Records to use:
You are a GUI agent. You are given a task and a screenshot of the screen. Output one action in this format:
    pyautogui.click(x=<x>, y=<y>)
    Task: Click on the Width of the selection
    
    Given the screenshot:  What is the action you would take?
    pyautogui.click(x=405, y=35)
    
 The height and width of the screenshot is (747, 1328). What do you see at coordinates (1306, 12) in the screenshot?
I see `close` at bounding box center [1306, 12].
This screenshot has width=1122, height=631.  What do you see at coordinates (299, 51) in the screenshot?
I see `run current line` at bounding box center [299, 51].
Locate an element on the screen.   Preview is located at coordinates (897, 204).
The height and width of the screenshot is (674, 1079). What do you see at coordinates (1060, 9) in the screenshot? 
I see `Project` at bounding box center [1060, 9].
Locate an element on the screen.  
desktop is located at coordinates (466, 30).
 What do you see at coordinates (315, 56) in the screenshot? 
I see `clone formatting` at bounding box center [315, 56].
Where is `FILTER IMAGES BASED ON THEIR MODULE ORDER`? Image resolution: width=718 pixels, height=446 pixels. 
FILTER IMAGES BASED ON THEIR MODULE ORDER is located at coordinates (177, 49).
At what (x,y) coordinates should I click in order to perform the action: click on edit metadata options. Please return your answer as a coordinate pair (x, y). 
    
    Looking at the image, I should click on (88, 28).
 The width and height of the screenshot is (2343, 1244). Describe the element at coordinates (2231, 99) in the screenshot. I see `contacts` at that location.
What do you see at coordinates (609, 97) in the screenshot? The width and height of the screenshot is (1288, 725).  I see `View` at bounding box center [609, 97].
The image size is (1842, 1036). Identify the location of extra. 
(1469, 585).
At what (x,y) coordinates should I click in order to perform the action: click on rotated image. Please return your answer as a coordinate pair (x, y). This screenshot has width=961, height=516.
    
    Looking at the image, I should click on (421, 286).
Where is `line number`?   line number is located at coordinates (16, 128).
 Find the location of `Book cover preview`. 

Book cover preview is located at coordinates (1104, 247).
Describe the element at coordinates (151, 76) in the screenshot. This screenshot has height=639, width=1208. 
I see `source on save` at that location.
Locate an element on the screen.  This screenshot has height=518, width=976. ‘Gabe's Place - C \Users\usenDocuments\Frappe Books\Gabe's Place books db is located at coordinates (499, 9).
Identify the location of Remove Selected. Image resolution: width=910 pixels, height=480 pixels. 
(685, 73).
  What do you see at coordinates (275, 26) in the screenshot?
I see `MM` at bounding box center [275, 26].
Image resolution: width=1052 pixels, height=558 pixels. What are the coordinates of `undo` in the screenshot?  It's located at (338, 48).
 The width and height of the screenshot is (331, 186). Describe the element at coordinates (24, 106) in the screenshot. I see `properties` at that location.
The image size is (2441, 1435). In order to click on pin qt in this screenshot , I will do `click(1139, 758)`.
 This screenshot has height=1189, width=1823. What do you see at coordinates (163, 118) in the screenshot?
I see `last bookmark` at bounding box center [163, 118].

Exercise objective:
Print the records above again, line for line and unchanged.

Full output:
You are a GUI agent. You are given a task and a screenshot of the screen. Output one action in this format:
    pyautogui.click(x=<x>, y=<y>)
    Task: Click on the Width of the selection
    
    Given the screenshot:  What is the action you would take?
    pyautogui.click(x=405, y=35)
    
 The height and width of the screenshot is (747, 1328). What do you see at coordinates (1306, 12) in the screenshot?
I see `close` at bounding box center [1306, 12].
This screenshot has width=1122, height=631.  What do you see at coordinates (299, 51) in the screenshot?
I see `run current line` at bounding box center [299, 51].
Locate an element on the screen.   Preview is located at coordinates (897, 204).
The height and width of the screenshot is (674, 1079). What do you see at coordinates (1060, 9) in the screenshot? 
I see `Project` at bounding box center [1060, 9].
Locate an element on the screen.  
desktop is located at coordinates (466, 30).
 What do you see at coordinates (315, 56) in the screenshot? 
I see `clone formatting` at bounding box center [315, 56].
Where is `FILTER IMAGES BASED ON THEIR MODULE ORDER`? Image resolution: width=718 pixels, height=446 pixels. 
FILTER IMAGES BASED ON THEIR MODULE ORDER is located at coordinates (177, 49).
At what (x,y) coordinates should I click in order to perform the action: click on edit metadata options. Please return your answer as a coordinate pair (x, y). 
    
    Looking at the image, I should click on (88, 28).
 The width and height of the screenshot is (2343, 1244). Describe the element at coordinates (2231, 99) in the screenshot. I see `contacts` at that location.
What do you see at coordinates (609, 97) in the screenshot? The width and height of the screenshot is (1288, 725).  I see `View` at bounding box center [609, 97].
The image size is (1842, 1036). Identify the location of extra. 
(1469, 585).
At what (x,y) coordinates should I click in order to perform the action: click on rotated image. Please return your answer as a coordinate pair (x, y). This screenshot has width=961, height=516.
    
    Looking at the image, I should click on (421, 286).
Where is `line number`?   line number is located at coordinates (16, 128).
 Find the location of `Book cover preview`. 

Book cover preview is located at coordinates (1104, 247).
Describe the element at coordinates (151, 76) in the screenshot. This screenshot has height=639, width=1208. 
I see `source on save` at that location.
Locate an element on the screen.  This screenshot has height=518, width=976. ‘Gabe's Place - C \Users\usenDocuments\Frappe Books\Gabe's Place books db is located at coordinates (499, 9).
Identify the location of Remove Selected. Image resolution: width=910 pixels, height=480 pixels. 
(685, 73).
  What do you see at coordinates (275, 26) in the screenshot?
I see `MM` at bounding box center [275, 26].
Image resolution: width=1052 pixels, height=558 pixels. What are the coordinates of `undo` in the screenshot?  It's located at (338, 48).
 The width and height of the screenshot is (331, 186). Describe the element at coordinates (24, 106) in the screenshot. I see `properties` at that location.
The image size is (2441, 1435). In order to click on pin qt in this screenshot , I will do `click(1139, 758)`.
 This screenshot has height=1189, width=1823. What do you see at coordinates (163, 118) in the screenshot?
I see `last bookmark` at bounding box center [163, 118].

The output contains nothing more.